Assigned task: Output nothing but the lines from the one holding "Call Us: (877) 316-9930 (883, 179)" to the end of the listing. Reproduce them exactly, without the pictures.

Dataset records:

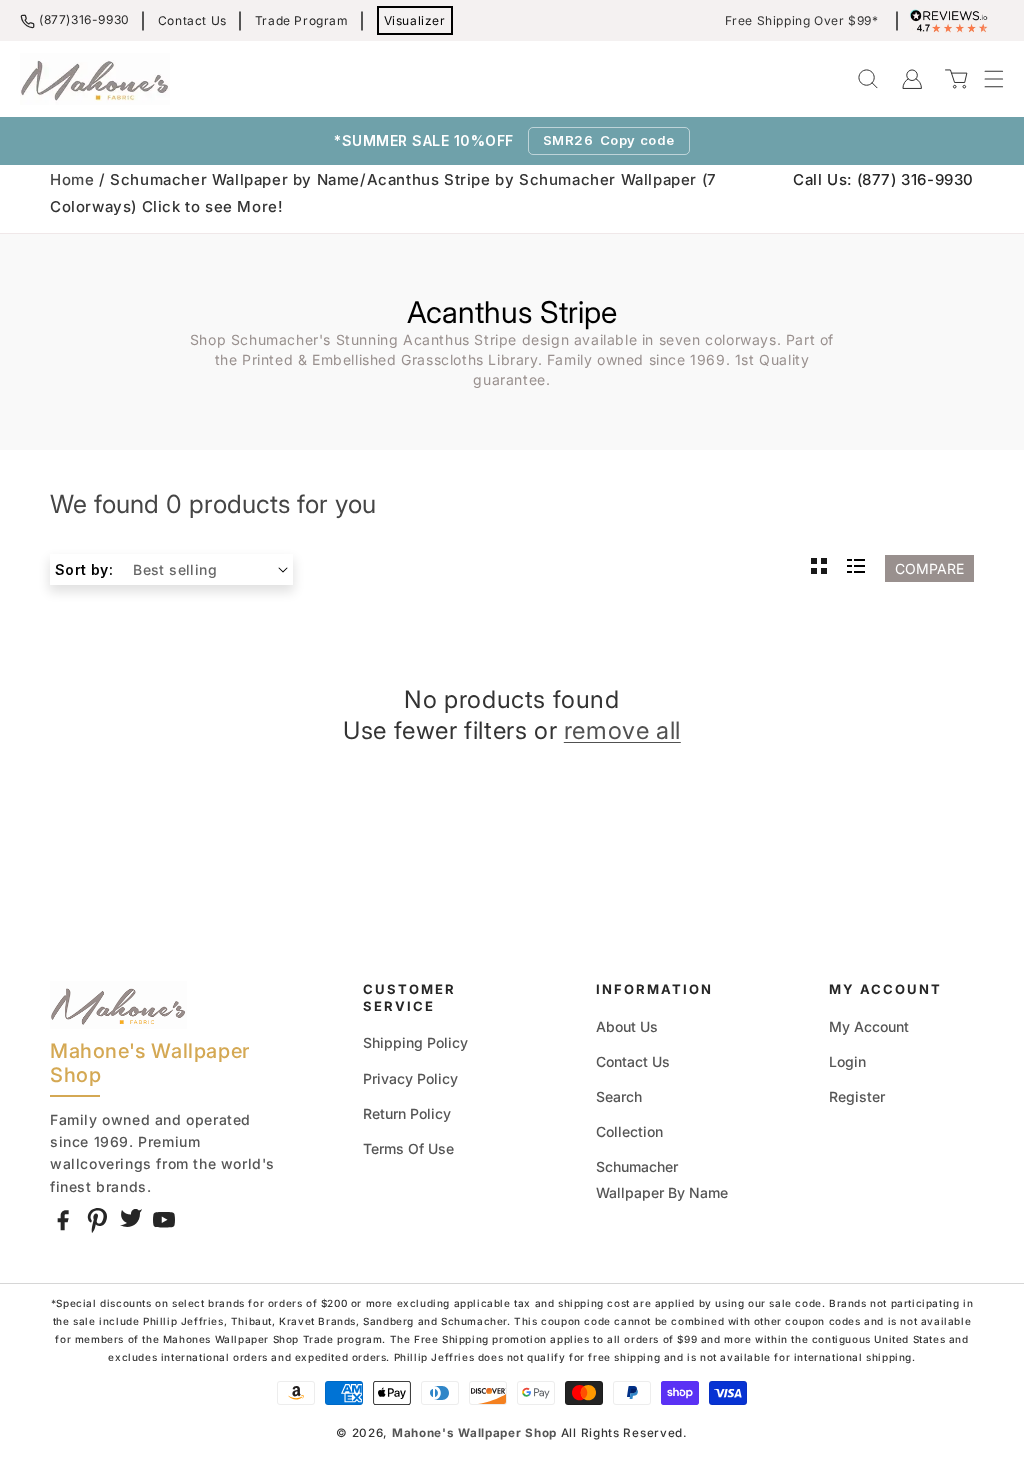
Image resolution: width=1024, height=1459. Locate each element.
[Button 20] (856, 568)
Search (619, 1096)
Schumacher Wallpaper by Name (662, 1179)
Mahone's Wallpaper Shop (474, 1433)
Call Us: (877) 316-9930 (883, 179)
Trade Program (302, 20)
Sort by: (84, 569)
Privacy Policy (410, 1078)
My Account (869, 1026)
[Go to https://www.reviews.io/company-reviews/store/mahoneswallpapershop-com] (954, 21)
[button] (984, 79)
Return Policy (407, 1113)
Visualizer (415, 20)
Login (847, 1061)
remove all (622, 730)
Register (857, 1096)
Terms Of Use (408, 1148)
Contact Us (192, 20)
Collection (629, 1131)
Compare (929, 568)
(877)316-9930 (84, 19)
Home (72, 179)
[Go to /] (95, 79)
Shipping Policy (415, 1042)
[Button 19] (819, 568)
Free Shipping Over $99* (802, 21)
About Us (627, 1026)
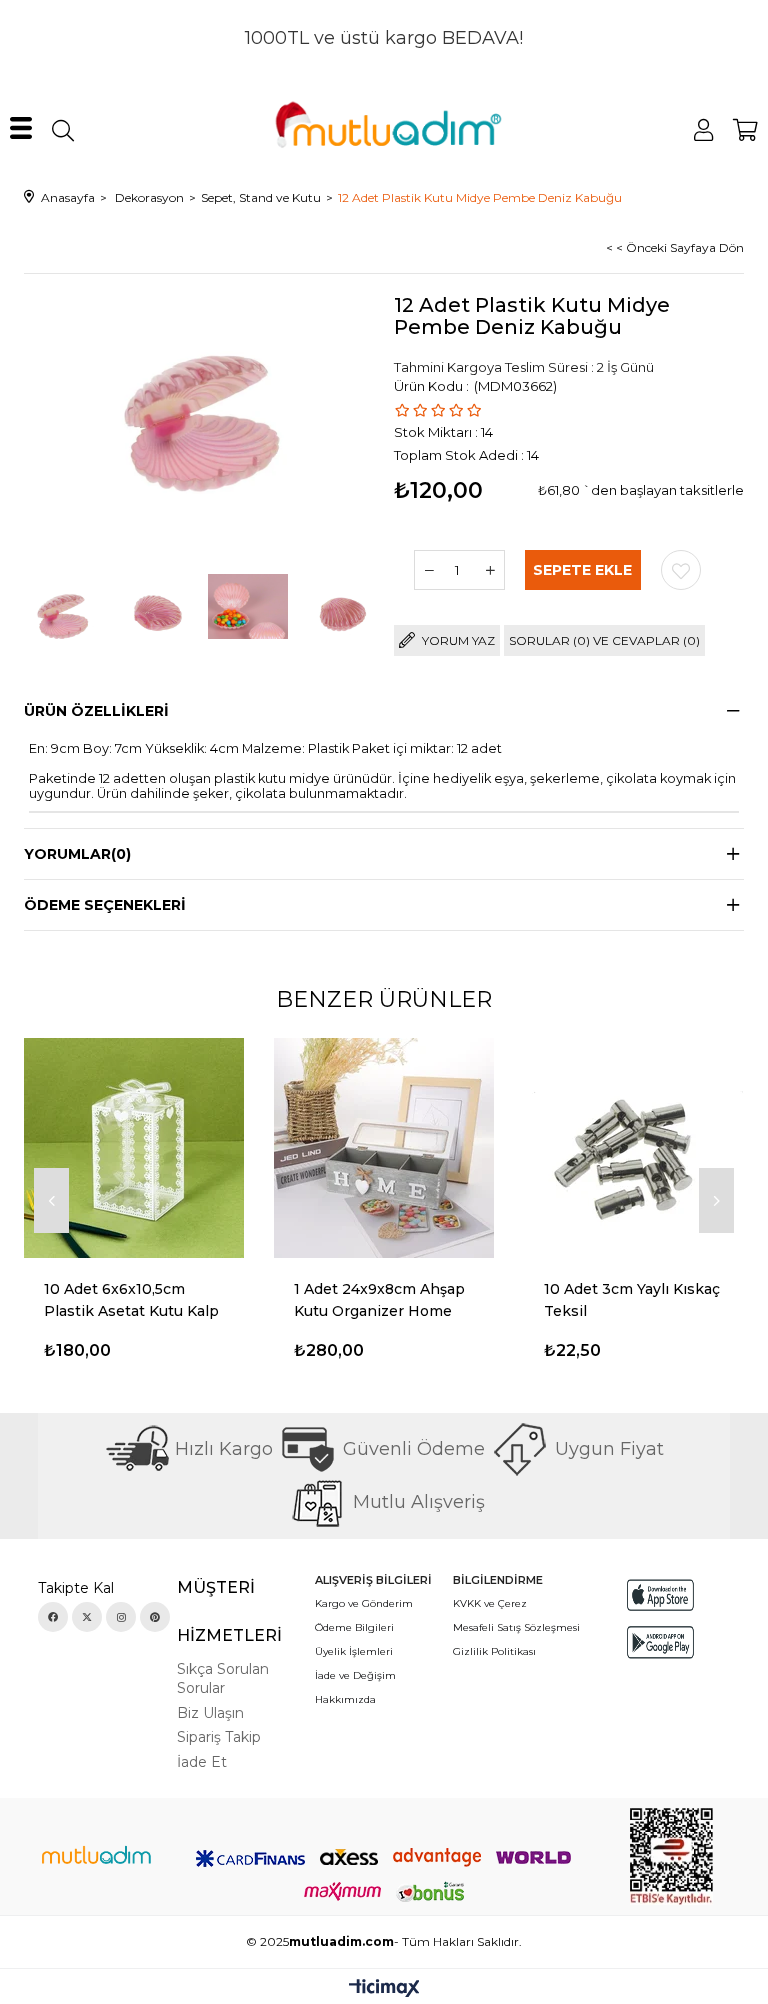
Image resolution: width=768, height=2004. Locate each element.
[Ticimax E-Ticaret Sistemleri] (384, 1989)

Response to the exercise:
Call Us: (877) 316-9930 (883, 179)
Trade Program (302, 20)
Sort by: (84, 569)
Privacy Policy (410, 1078)
My Account (869, 1026)
[Go to https://www.reviews.io/company-reviews/store/mahoneswallpapershop-com] (954, 21)
[button] (984, 79)
Return Policy (407, 1113)
Visualizer (415, 20)
Login (847, 1061)
remove all (622, 730)
Register (857, 1096)
Terms Of Use (408, 1148)
Contact Us (192, 20)
Collection (629, 1131)
Compare (929, 568)
(877)316-9930 (84, 19)
Home (72, 179)
[Go to /] (95, 79)
Shipping Policy (415, 1042)
[Button 19] (819, 568)
Free Shipping Over $99* (802, 21)
About Us (627, 1026)
Image resolution: width=768, height=2004. Locate each element.
[Ticimax E-Ticaret Sistemleri] (384, 1989)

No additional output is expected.